When Miss Saigon was first seen, it provoked controversy in some quarters regarding its casting of white actors to play some of the key Asian and Eurasian roles.

“It was another period of time,” Schonberg says. “We were making a love story, and we were employing the biggest number of Asian actors we could, but some people were getting upset.”

Almost 30 years later, things have moved on considerably, so this new production features a large multi-racial cast. This will be led by Sooha Kim, who trained in Korea, and will play the lead role of Kim, a part she has played both in London and Japan. Philippine actor Red Concepcion will play The Engineer, while a host of internationally renowned performers will appear in the show.

“More and more Asian actors have come to the fore,” says Schonberg. “Since Miss Saigon first opened in '89, a full generation of Asian actors has been created.”

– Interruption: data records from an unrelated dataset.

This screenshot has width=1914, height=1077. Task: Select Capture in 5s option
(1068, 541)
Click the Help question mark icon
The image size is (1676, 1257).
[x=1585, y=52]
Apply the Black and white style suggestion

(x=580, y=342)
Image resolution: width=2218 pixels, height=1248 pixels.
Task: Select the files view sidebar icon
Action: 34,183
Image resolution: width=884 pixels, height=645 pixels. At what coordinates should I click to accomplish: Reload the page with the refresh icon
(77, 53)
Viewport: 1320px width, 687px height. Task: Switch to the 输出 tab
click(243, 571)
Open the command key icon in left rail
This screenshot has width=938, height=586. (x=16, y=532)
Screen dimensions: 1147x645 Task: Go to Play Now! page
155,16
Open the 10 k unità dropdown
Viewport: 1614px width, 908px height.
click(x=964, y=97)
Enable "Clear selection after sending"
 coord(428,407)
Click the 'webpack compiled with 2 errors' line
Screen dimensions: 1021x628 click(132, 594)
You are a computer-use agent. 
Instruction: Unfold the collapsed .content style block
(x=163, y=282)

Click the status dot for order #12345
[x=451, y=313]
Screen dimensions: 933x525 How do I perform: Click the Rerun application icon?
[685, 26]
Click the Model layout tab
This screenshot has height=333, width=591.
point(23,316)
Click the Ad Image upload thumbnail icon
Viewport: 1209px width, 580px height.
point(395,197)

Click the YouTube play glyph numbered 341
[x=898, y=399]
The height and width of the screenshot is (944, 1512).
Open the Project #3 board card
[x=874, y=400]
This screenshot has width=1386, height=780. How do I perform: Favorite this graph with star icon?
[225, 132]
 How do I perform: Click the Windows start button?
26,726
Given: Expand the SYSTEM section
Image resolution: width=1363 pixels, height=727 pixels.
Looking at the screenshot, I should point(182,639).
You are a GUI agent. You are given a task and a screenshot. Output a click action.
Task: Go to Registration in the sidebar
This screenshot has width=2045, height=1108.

While Schonberg still keeps a close eye on a show renowned for its technical spectacle, which has retained its narrative heart throughout its life, with very few re-writes along the way.

“When we started working on it, we didn't have computers,” he says, “so that changes things in terms of technical progress. We also wrote a new song for a Dutch production three years ago. That's for Chris' wife, Ellen, who had been difficult to make a pleasant character, so we gave her a song. That gave her a life, and allowed the audience to feel sympathy for her.”

It is this sense of the everyday humanity of those caught in the crossfire of such messy conflicts as Vietnam that has given Miss Saigon life, however reluctant Schonberg might be to identify its magic.

“It's not my place to explain what I write,” he says. “I always try to do my best, and sometimes the alchemy works, sometimes not."

For Schonberg, it is the message of Miss Saigon that counts.

“It's a show against the war,” he says. “Any war. The misunderstanding between two countries that makes war happen. We're not making a show about a big story. It looks like it, but actually it's adopting a very simple position. It's about these two people caught up in the middle of this war who fall in love, and how they deal with that. When these two people find each other in the middle of all this madness, when they fall in love they find a way to compensate for the situation. That's universal.”

Miss Saigon, Festival Theatre, Edinburgh, January 17-February 17.